▶ [Given text]
================================
Australia did a lot for Kerry Packer – “but in the final analysis what did Packer do for Australia?” asks Phillip Adams in The Australian.
Yes, he made his first billion at the hands of an eager Alan Bond and
he moved into the casino game – a business “as mendacious and
destructive as drug pushing or the arms trade.” But other than a few
random acts of charity, Kerry Packer contributed very little to his own
country. He had no delusions about himself, and would no doubt be
“bemused” or even “contemptuous” about being awarded a state memorial
service. It’s “b*llshit,” as the big man would say.

“In politics the foolhardy make predictions,” writes Gerard Henderson in The Sydney Morning Herald
– who then proceeds to make a slew of them. Namely, that it’s unlikely
John Howard has yet decided whether to step down from the prime
ministership this year or to stay on … but that “there are many
reasons Howard might retire this year” … and “very few leaders quit
when they are on top” … and Peter Costello “seems to understand
that it would be counterproductive to attempt to bring down a four-time
winner” … and that although he has many critics in the media,
Kim Beazley will remain Labor leader … and, what’s more, “if he wins
the next election, he becomes prime minister and the ALP’s leadership
issue is resolved.” Now we know.
================================
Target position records
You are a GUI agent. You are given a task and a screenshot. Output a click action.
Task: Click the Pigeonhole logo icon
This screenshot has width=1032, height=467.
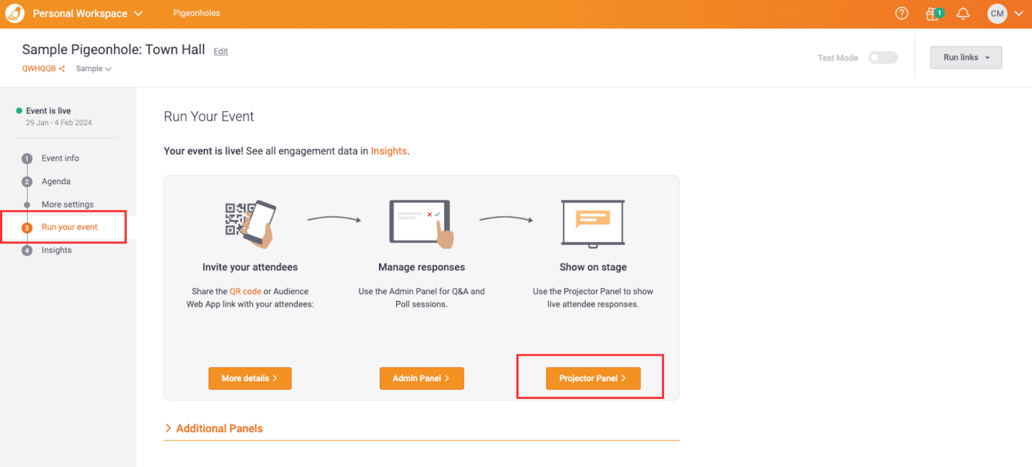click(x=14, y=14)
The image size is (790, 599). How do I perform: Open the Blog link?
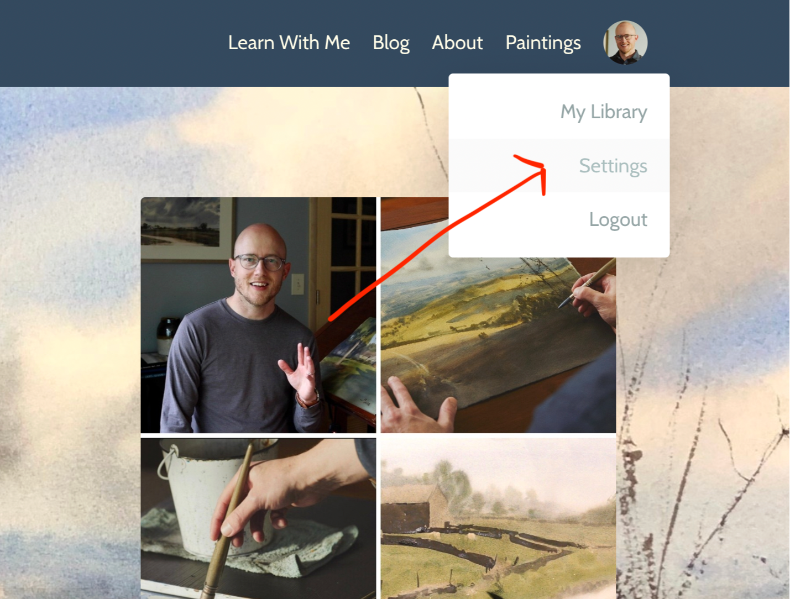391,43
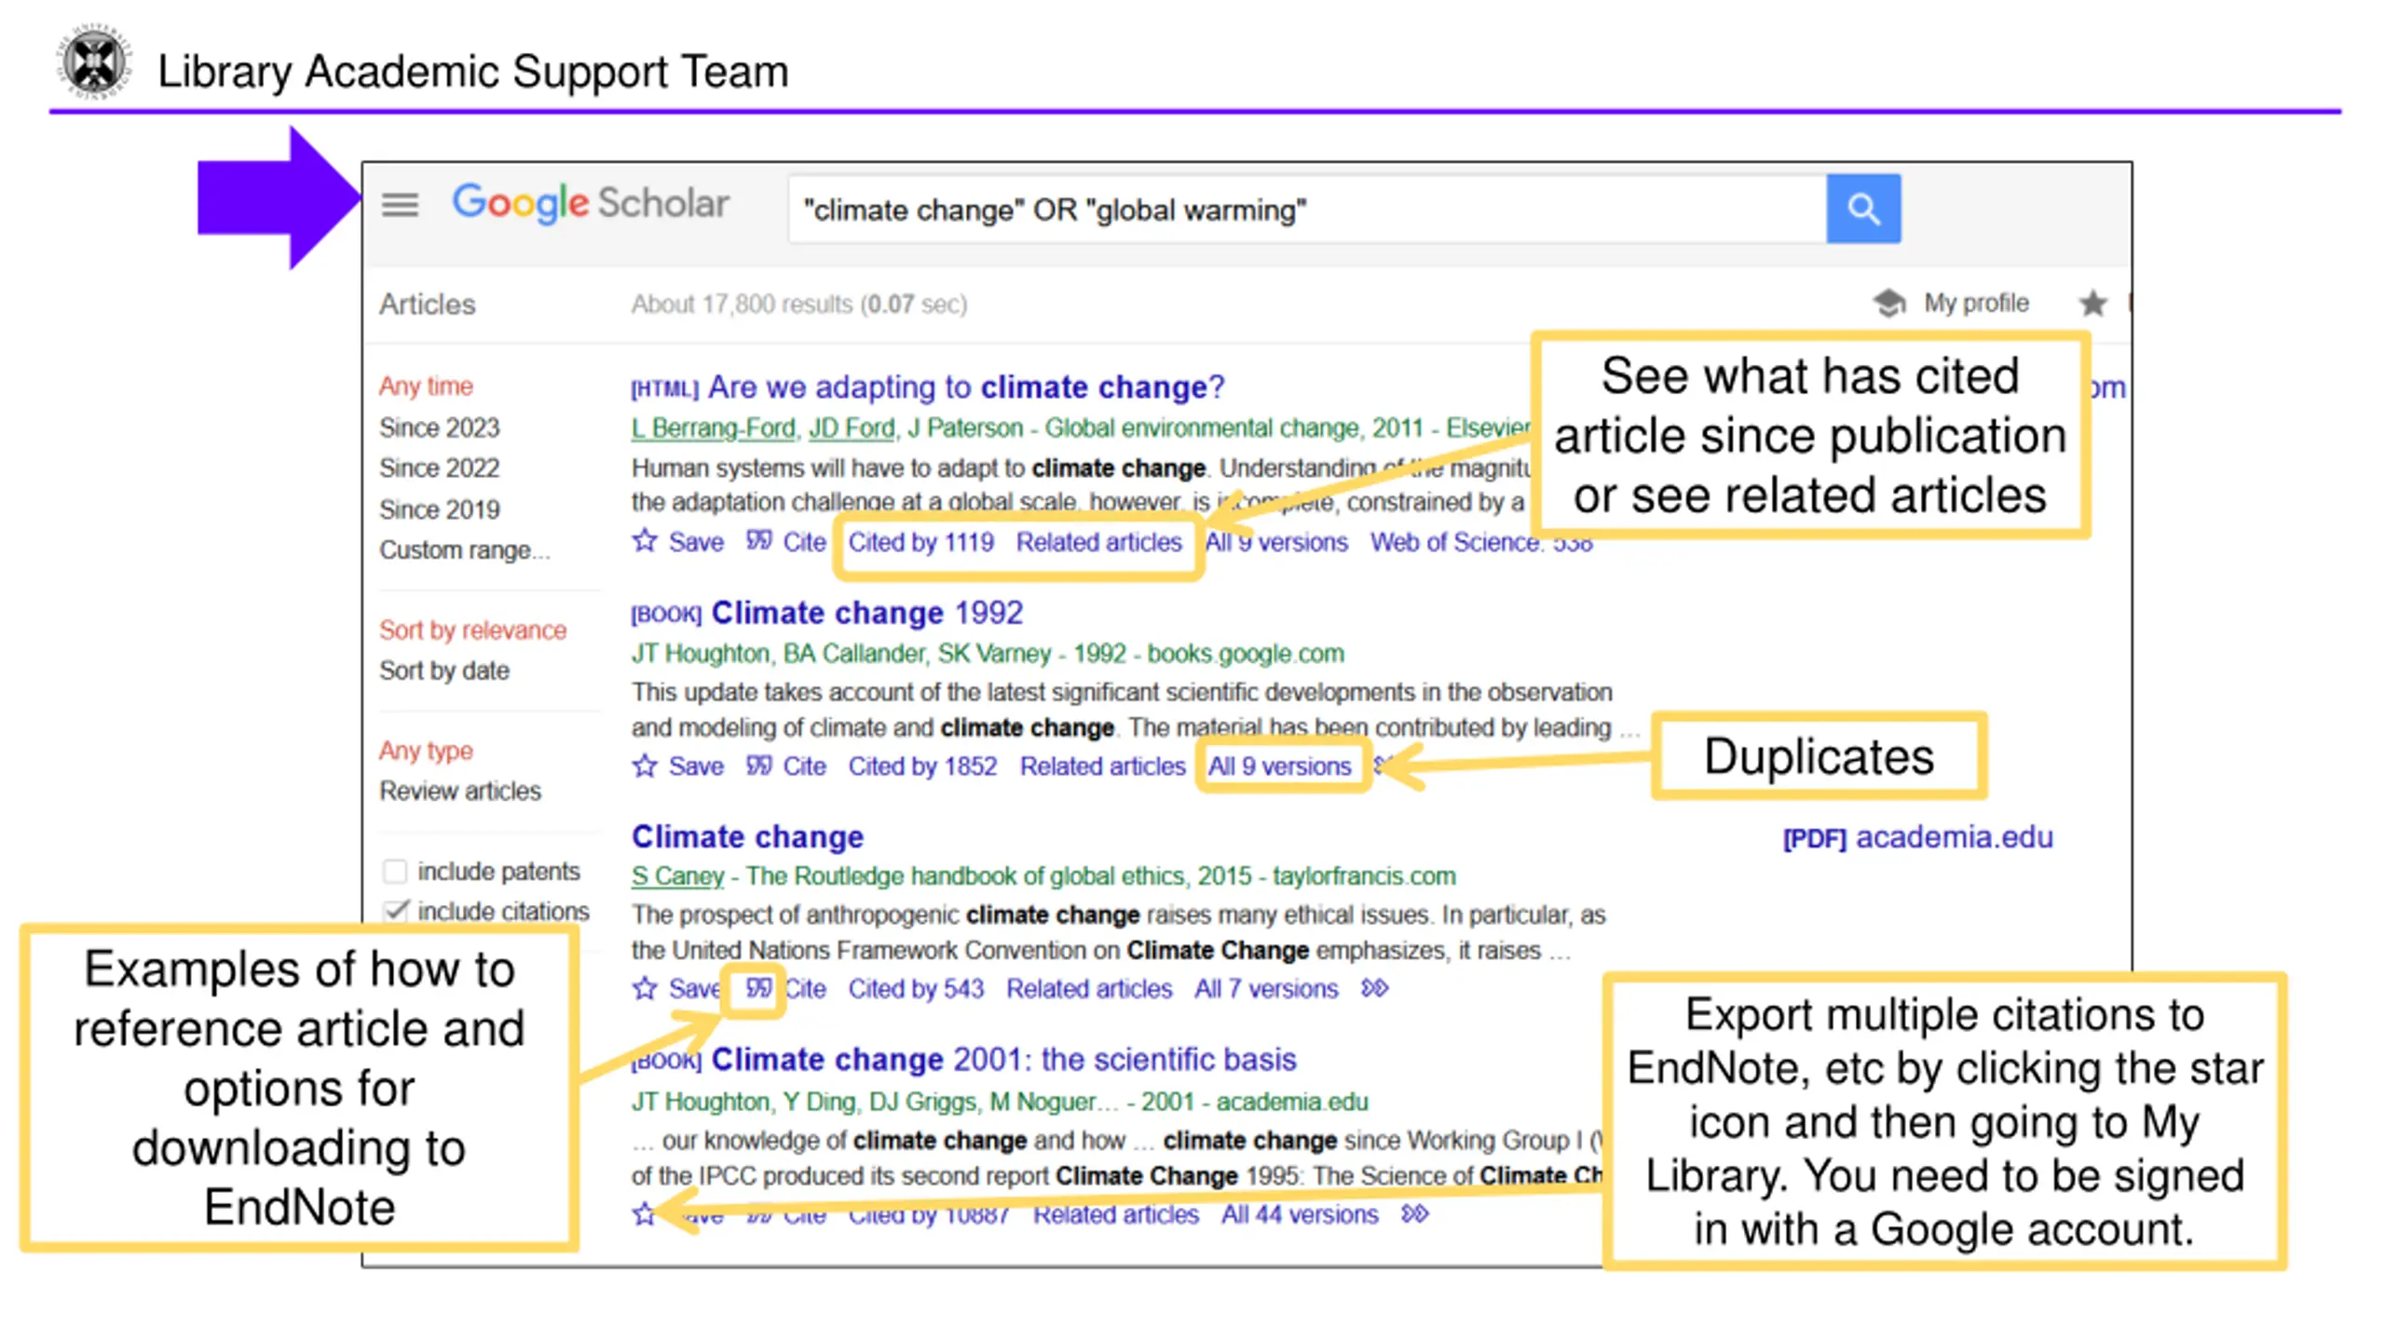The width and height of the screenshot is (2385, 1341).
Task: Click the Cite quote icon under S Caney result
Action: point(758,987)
================================
▶ [Your task] Reproduce the part of the newspaper commentary roundup between "Yes, he made" and "man would say.", inclusive.

▶ [Full output]
Yes, he made his first billion at the hands of an eager Alan Bond and
he moved into the casino game – a business “as mendacious and
destructive as drug pushing or the arms trade.” But other than a few
random acts of charity, Kerry Packer contributed very little to his own
country. He had no delusions about himself, and would no doubt be
“bemused” or even “contemptuous” about being awarded a state memorial
service. It’s “b*llshit,” as the big man would say.